Goodbye bran, hello moral fibre: it has finally become possible to be too rich and too thin. Conscientious consumerism has replaced conspicuous consumption. Clothes have to be made from fair-trade cotton and shoes made from the skin of cows that were fed eco-friendly diets. Shirts made of hemp and dresses made from the silk of organically farmed silkworms make you look pure, as long as you keep the extravagant cost to yourself.

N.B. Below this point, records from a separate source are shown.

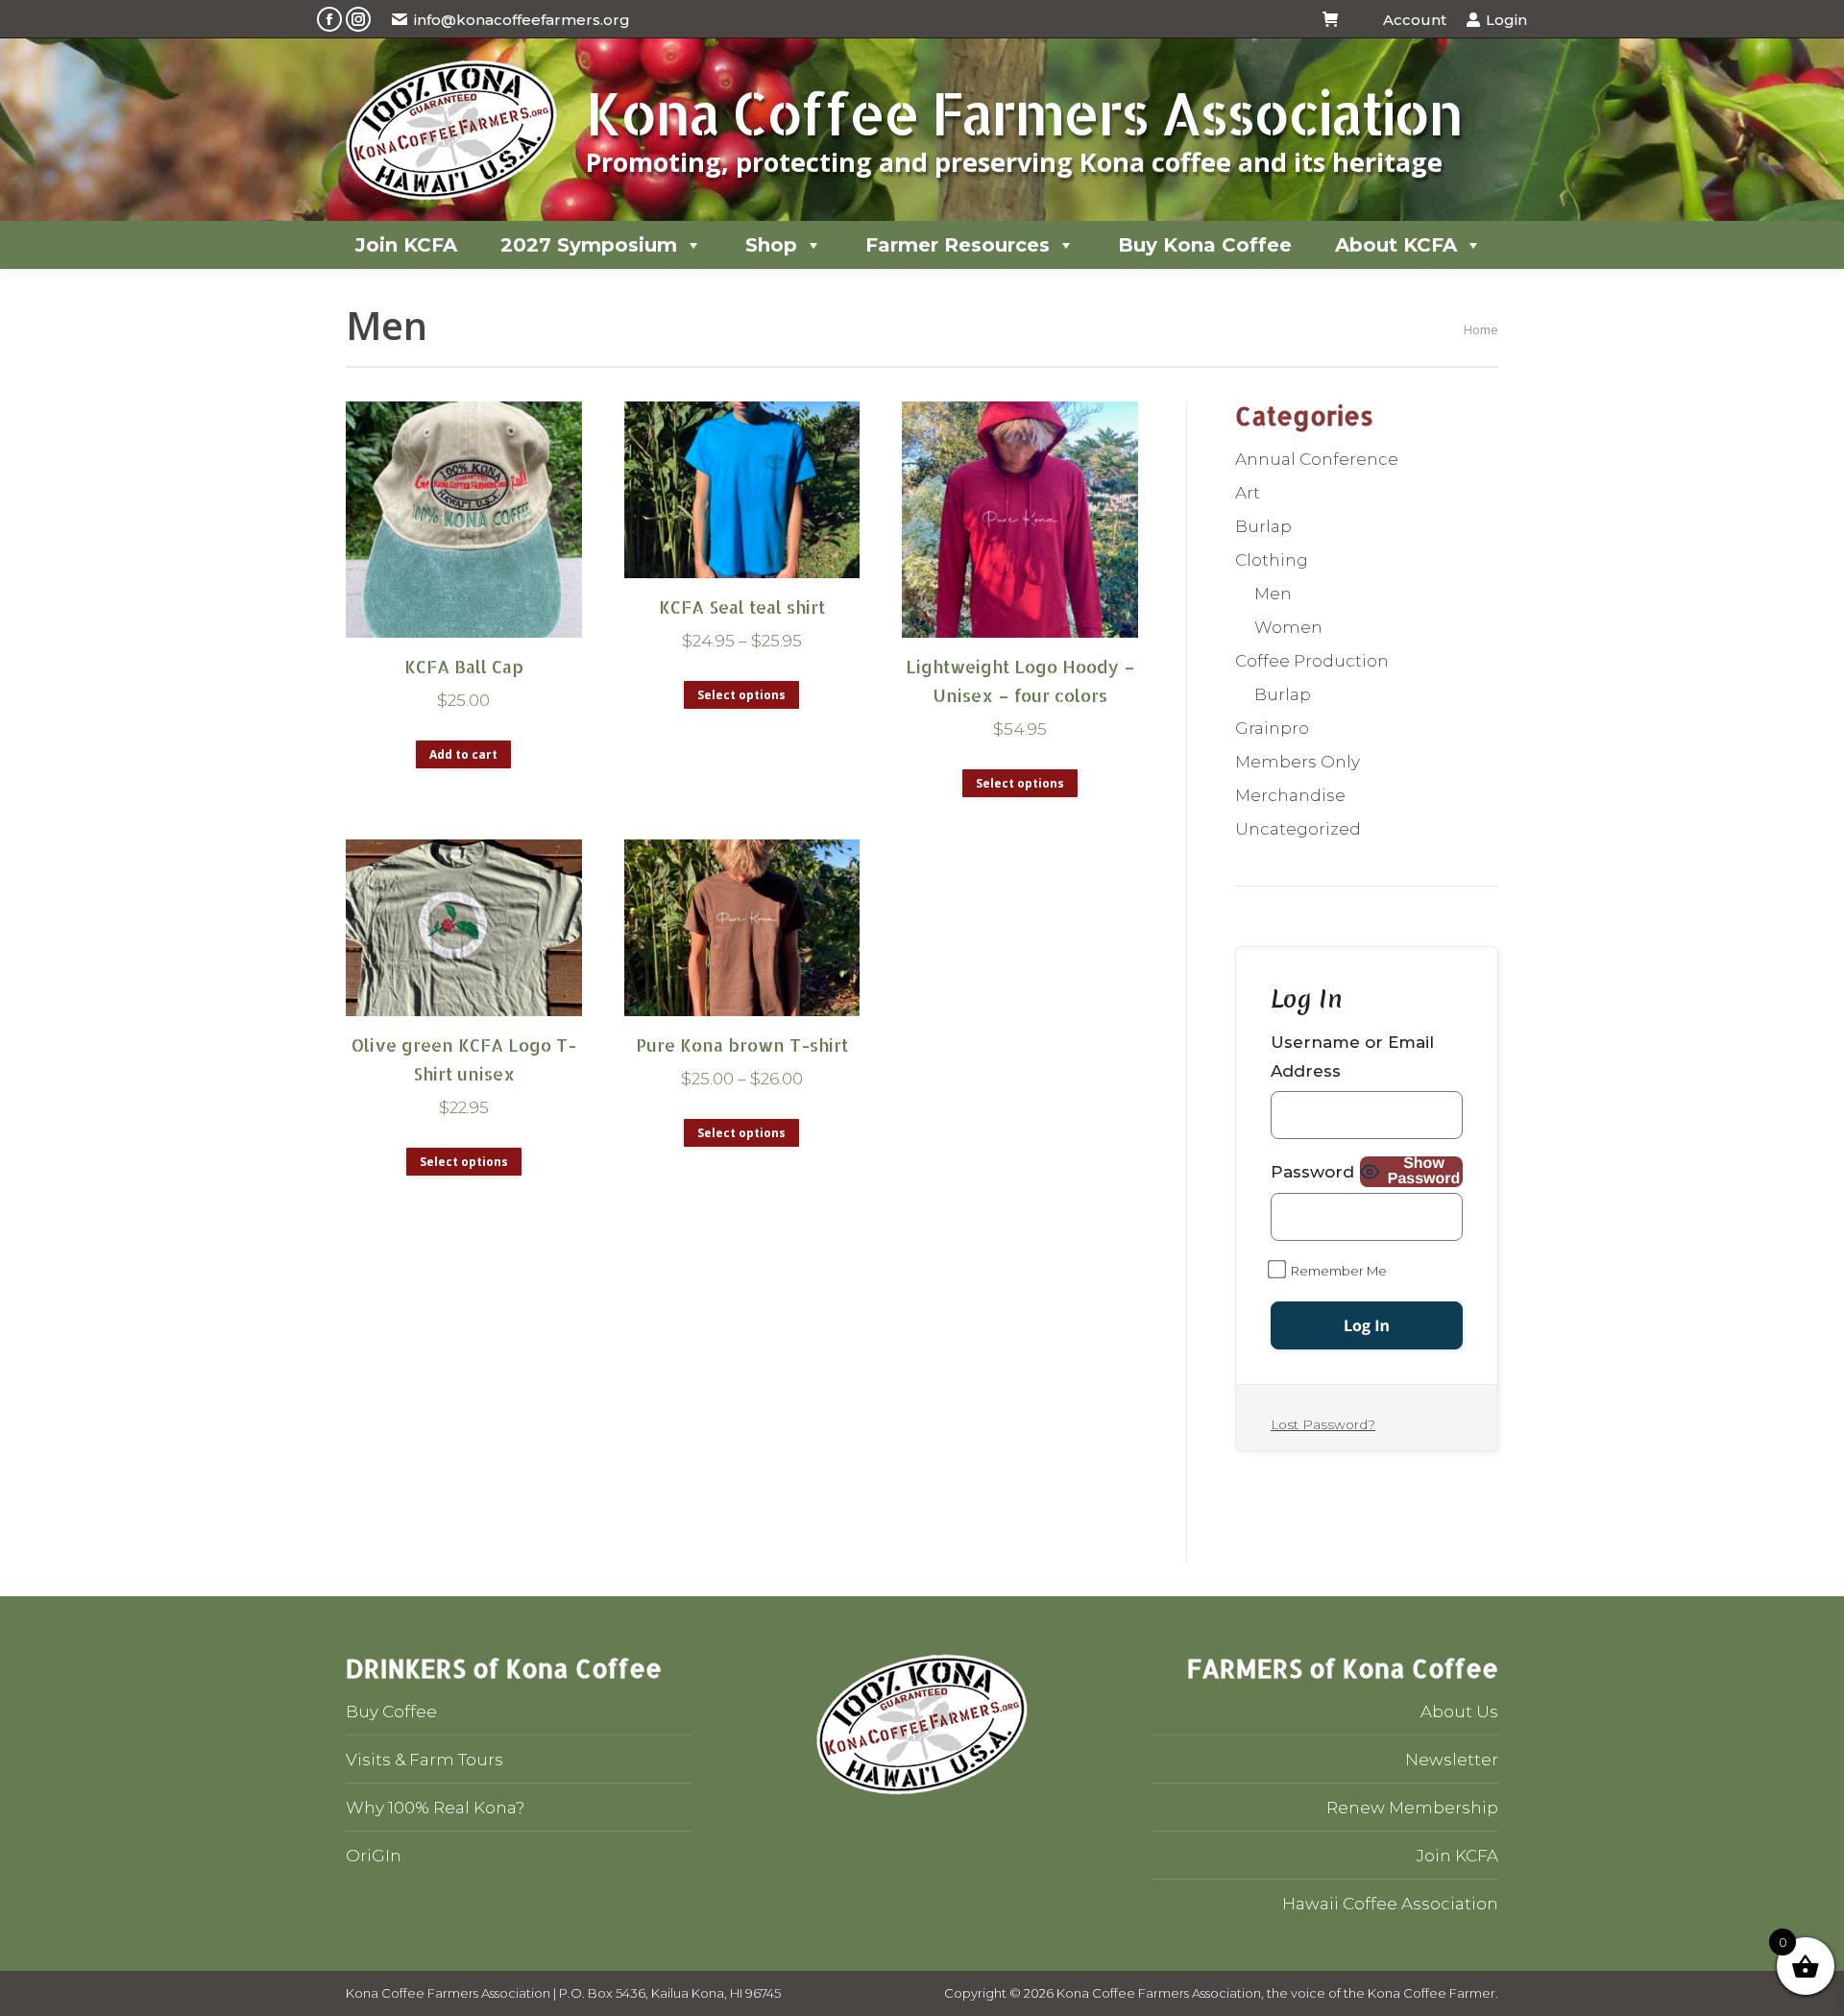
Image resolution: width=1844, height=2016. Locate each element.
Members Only (1297, 761)
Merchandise (1290, 795)
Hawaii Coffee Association (1390, 1903)
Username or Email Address (1352, 1056)
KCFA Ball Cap (463, 666)
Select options (741, 695)
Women (1288, 627)
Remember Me (1337, 1270)
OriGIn (373, 1855)
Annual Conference (1316, 459)
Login (1506, 20)
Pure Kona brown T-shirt (742, 1044)
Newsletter (1451, 1759)
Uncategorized (1298, 828)
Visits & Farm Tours (424, 1759)
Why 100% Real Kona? (435, 1807)
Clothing (1271, 560)
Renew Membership (1412, 1807)
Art (1247, 492)
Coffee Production (1312, 660)
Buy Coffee (391, 1711)
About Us (1459, 1711)
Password (1312, 1171)
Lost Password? (1323, 1424)
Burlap (1263, 526)
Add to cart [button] (463, 754)
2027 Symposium (588, 244)
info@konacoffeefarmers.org (522, 20)
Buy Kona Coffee (1205, 244)
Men (1273, 593)
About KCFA (1396, 244)
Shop (771, 244)
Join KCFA (406, 244)
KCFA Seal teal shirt (742, 606)
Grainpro (1272, 728)
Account (1414, 20)
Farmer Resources (957, 244)
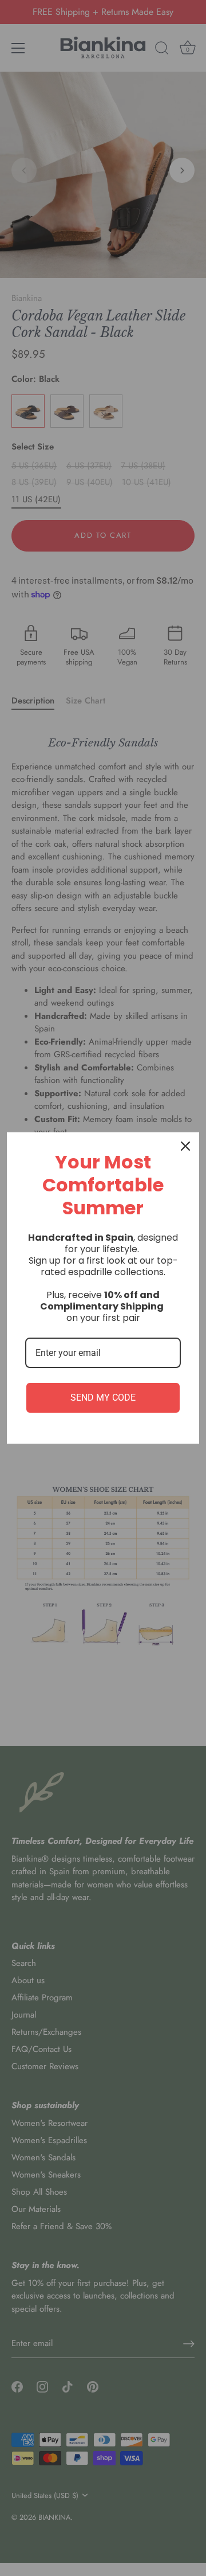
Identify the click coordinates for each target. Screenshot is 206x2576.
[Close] (185, 1146)
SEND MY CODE (103, 1397)
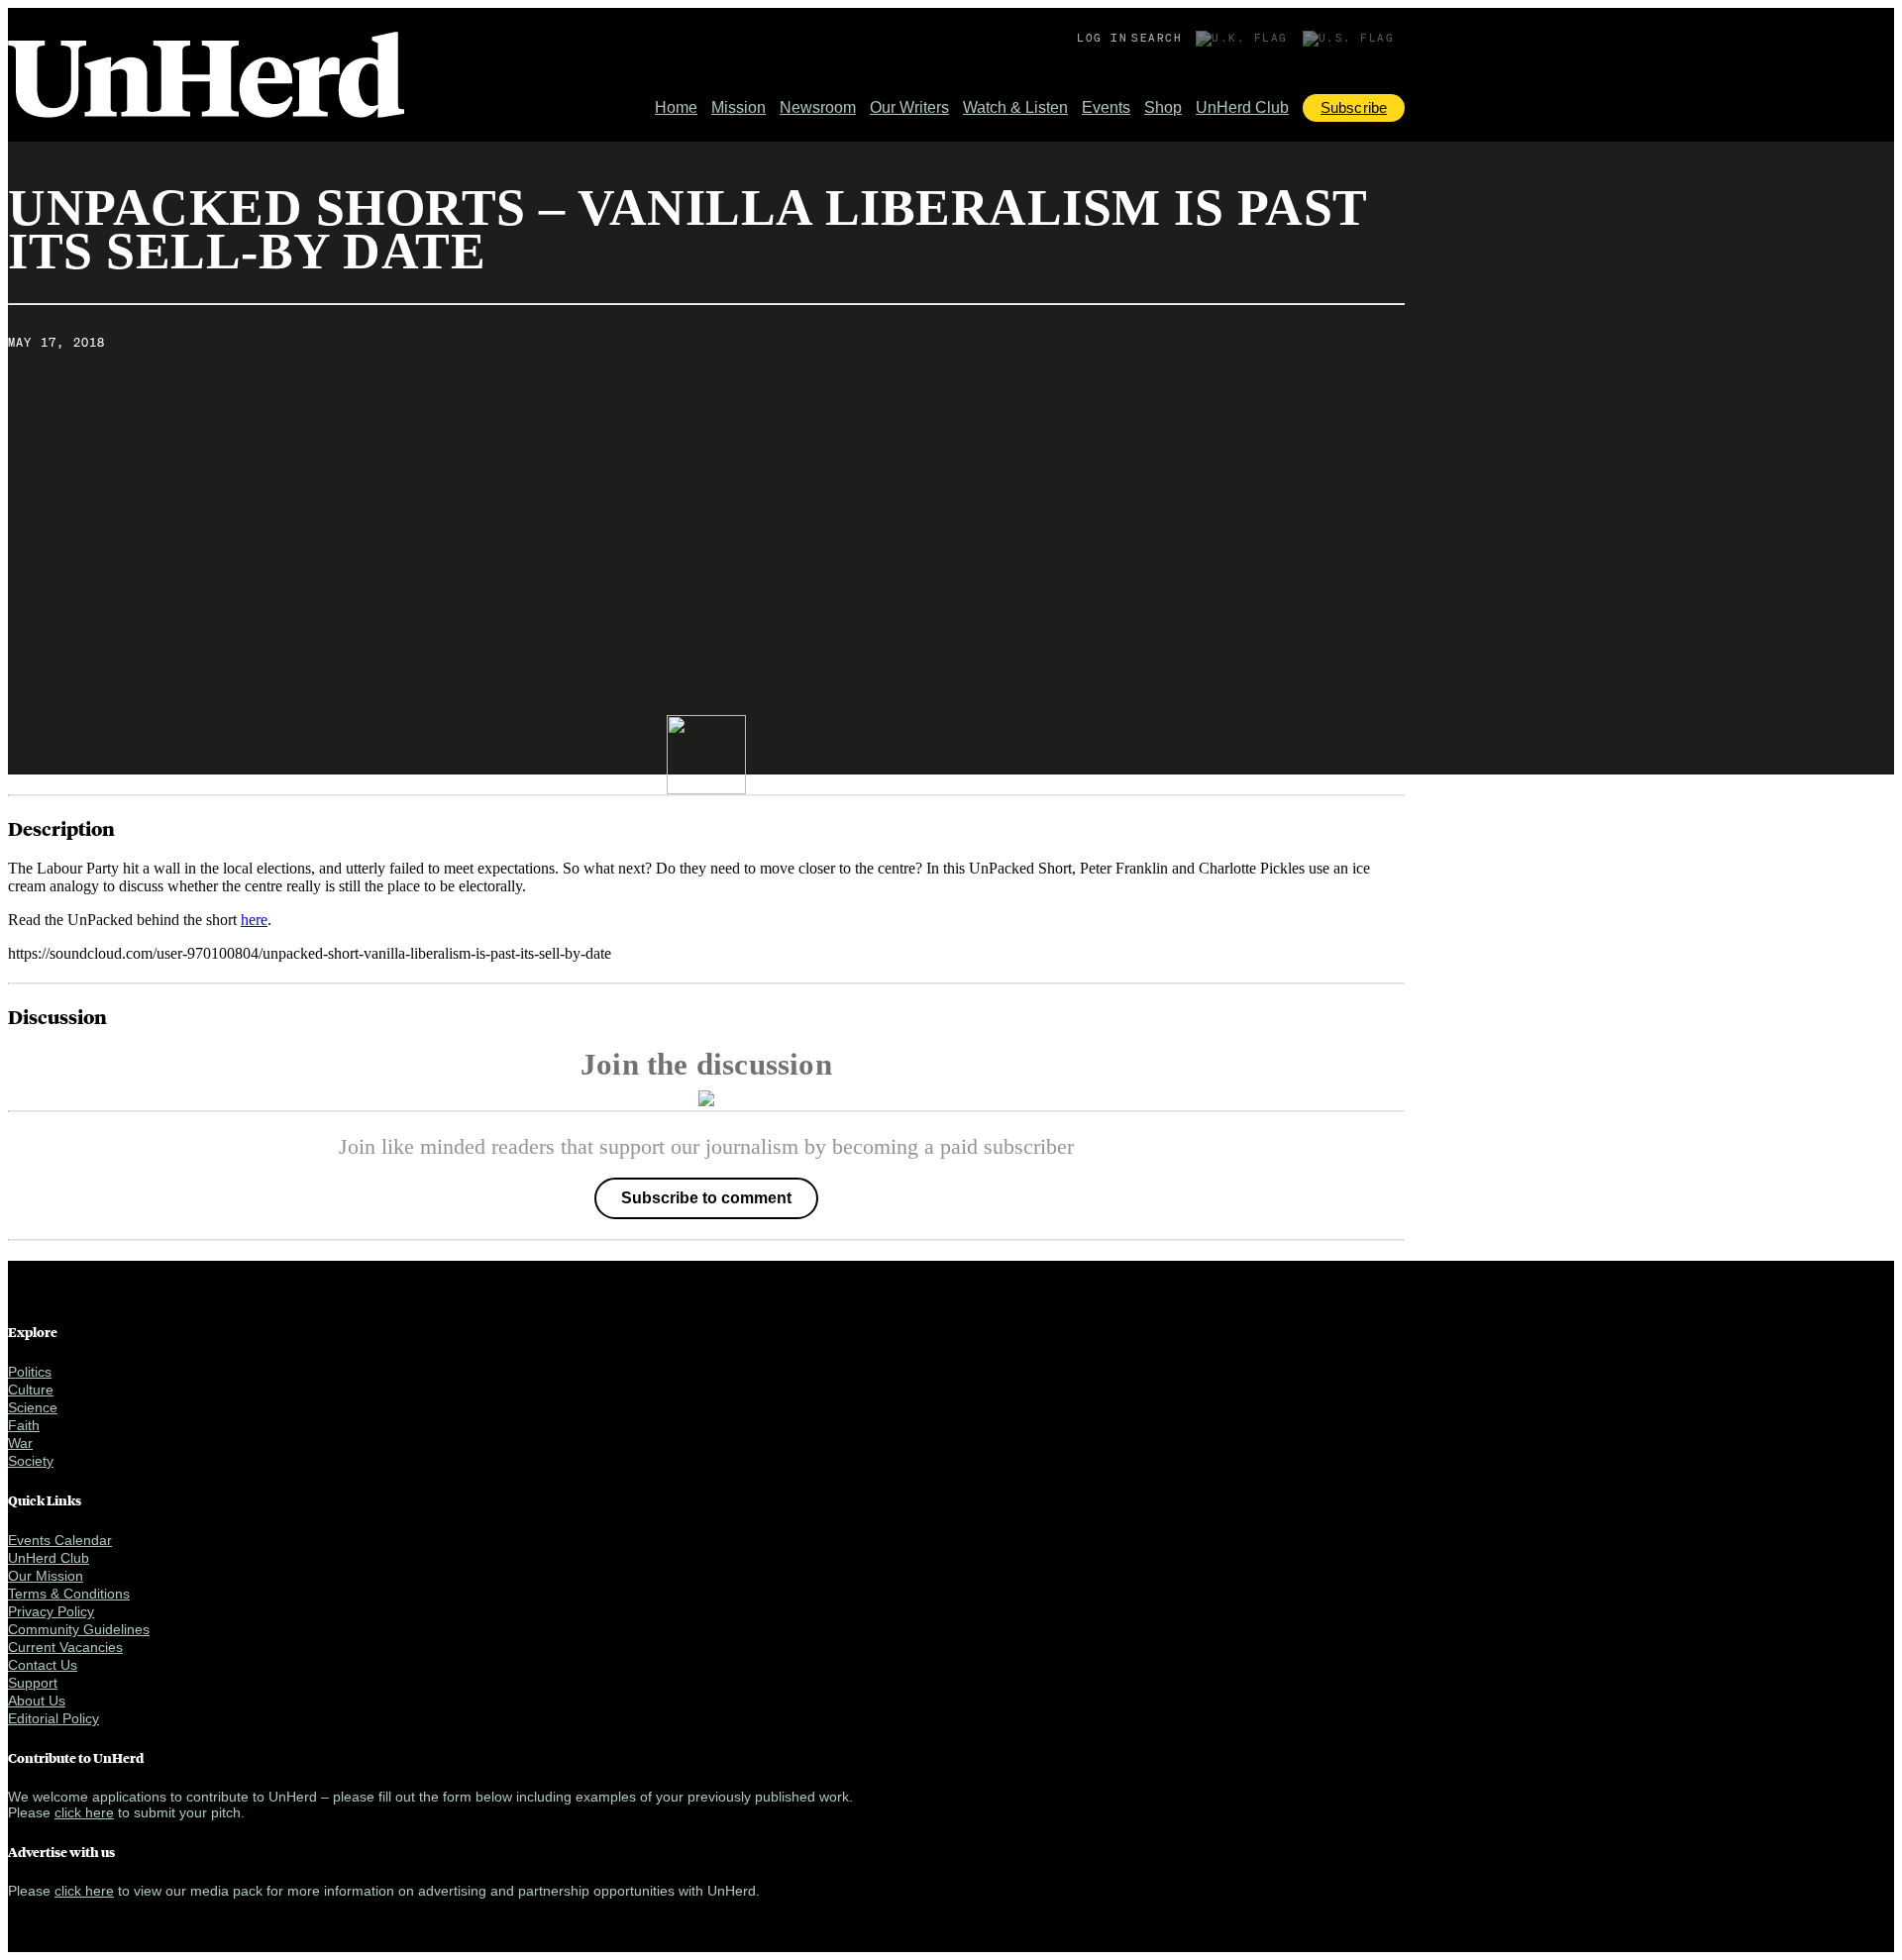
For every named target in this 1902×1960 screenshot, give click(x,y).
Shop (1163, 107)
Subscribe (1354, 107)
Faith (24, 1425)
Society (30, 1461)
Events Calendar (60, 1540)
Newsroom (818, 107)
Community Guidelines (79, 1629)
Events (1106, 107)
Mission (738, 107)
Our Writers (909, 107)
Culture (30, 1389)
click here (84, 1812)
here (254, 919)
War (20, 1443)
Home (676, 107)
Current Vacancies (65, 1647)
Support (32, 1683)
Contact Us (42, 1665)
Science (32, 1407)
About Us (36, 1700)
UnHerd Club (1242, 107)
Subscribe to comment (706, 1197)
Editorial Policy (53, 1718)
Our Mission (45, 1576)
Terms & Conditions (69, 1593)
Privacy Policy (51, 1611)
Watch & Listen (1015, 107)
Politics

Entertaining has to be low-key and green, even if the shellfish and organic vegetables you serve cost a bomb.

CARS

If you don't know your carbon-dioxide-emissions level in grams per kilometre, don't even bother to go out. Hybrids are the coolest cars now, as they run on petrol and electricity (and no, you don't have to plug them in). Also very cool are cars that run on E85, a form of bioethanol. There was one E85 pump in Ireland a year ago; now there are 14. For pure style, as well as function, it has to be a four-door coupe, such as the Mercedes CLS-Class, a sleek sports car with a seat in the back for the kids.

FAMILY

Children - and the more the better - are the new status symbols. Not only do they justify that seven-seater SUV, but they show you're fertile and rich. To care for them, Manhattan's elite are hiring Mandarin-speaking nannies, because they want their offspring to speak posh Chinese. This is so the children, after graduating from Harvard Business School, will be able to do business in Shanghai, which is set to outstrip the US and Europe in economic importance this century.

DRUGS

If the legalise-drugs lobby have their way, we could all be in for the new Californian taste treat: "Potella" is like Nutella with a bit of cannabis added - for medicinal purposes only. Also widely available in the US, according to Rolling Stone magazine, are branded hash lollipops and chocolate-chip cookies.

MUSIC

Cool, unintrusive music that blends with the earthy, soothing tones of the natural interior. (We didn't say wallpaper music, did we?) Norah Jones, Diana Krall and Corinne Bailey Rae soothe the stressed-out commuter generation, while Amy Winehouse reminds them they're still alive.